A narrativa manifesta a importância do processo de organização, planejamento e participação das comunidades nas atividades turísticas.

[...] Eu fui seringueiro aqui na Amazônia, e hoje trabalho aqui na comunidade com a demonstração da borracha para os turistas, faço objetos em forma de animais da comunidade com o látex, conto um pouco da minha história pra eles também né, eu já conheci Veneza, O Luciano Huck veio aqui e perguntou qual é o meu sonho e disse que meu sonho era ver minha comunidade bastante visitada por turistas, igual Veneza na Itália, daí ele me levou pra conhecer (risos) e também que tivesse luz, poço artesiano porque aqui não tinha né, aí ele reformou toda comunidade e a minha casa também, eu fiquei muito feliz com isso. Olha pra ti falar sobre o turismo aqui já foi bem melhor, só que mesmo quando dava muito turistas aqui, o turismo nunca foi organizado, não tem quem organize, pra que todo mundo trabalhe, se tivesse uma Instituição seria bom. Porque eu acho que ia colocar todo mundo pra trabalhar né. No tempo que os gringos do Ariaú estavam vindo pra cá, eles nos ajudavam muito, sempre deixava um dinheirinho (risos), agora que o hotel fechou tão vindo pouco e ás vezes veem mas, não deixam nada pra gente. Isso que é ruim, porque a gente passa horas esperando eles chegarem pra fazer a demonstração da borracha, contar como foi o ciclo da borracha aqui na Amazônia, falar da nossa cultura também né, e aí a gente não recebe nada, né, porque a gente vive disso. Então, eu queria que tivesse emprego pra todo mundo daqui da comunidade né, aí seria bom [...] (ENTREVISTADO 3, informação verbal).
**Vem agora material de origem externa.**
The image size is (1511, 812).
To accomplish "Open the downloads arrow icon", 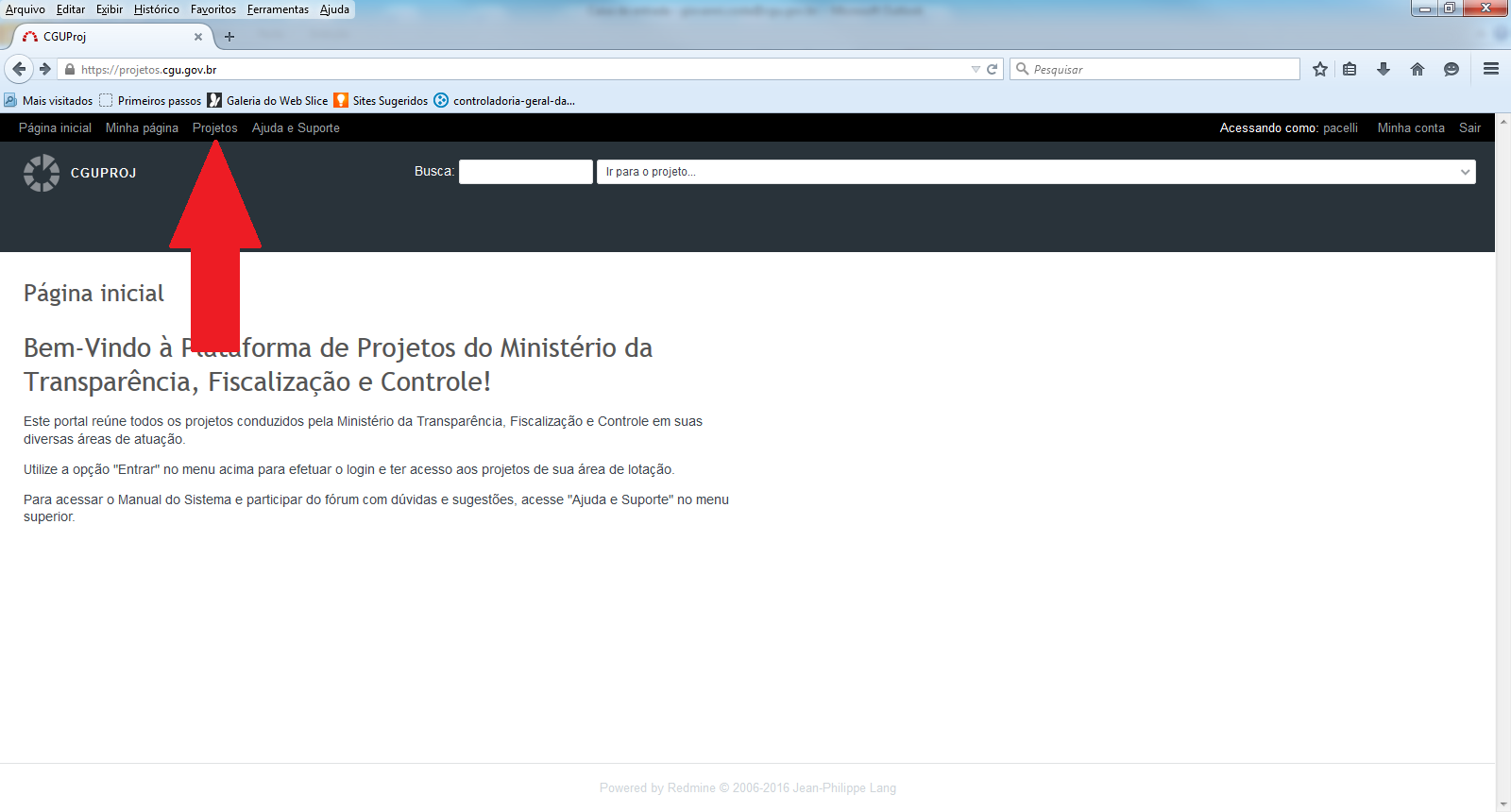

O entendimento da atividade de TBC em São Thomé passa pela percepção dos moradores, interpretação que os residentes fazem do TBC, aliando a participação conjunta no desenvolvimento do turismo, enquanto gerador de emprego e renda e valorização ambiental e cultural. Ficou perceptível também a falta de organização e planejamento das atividades.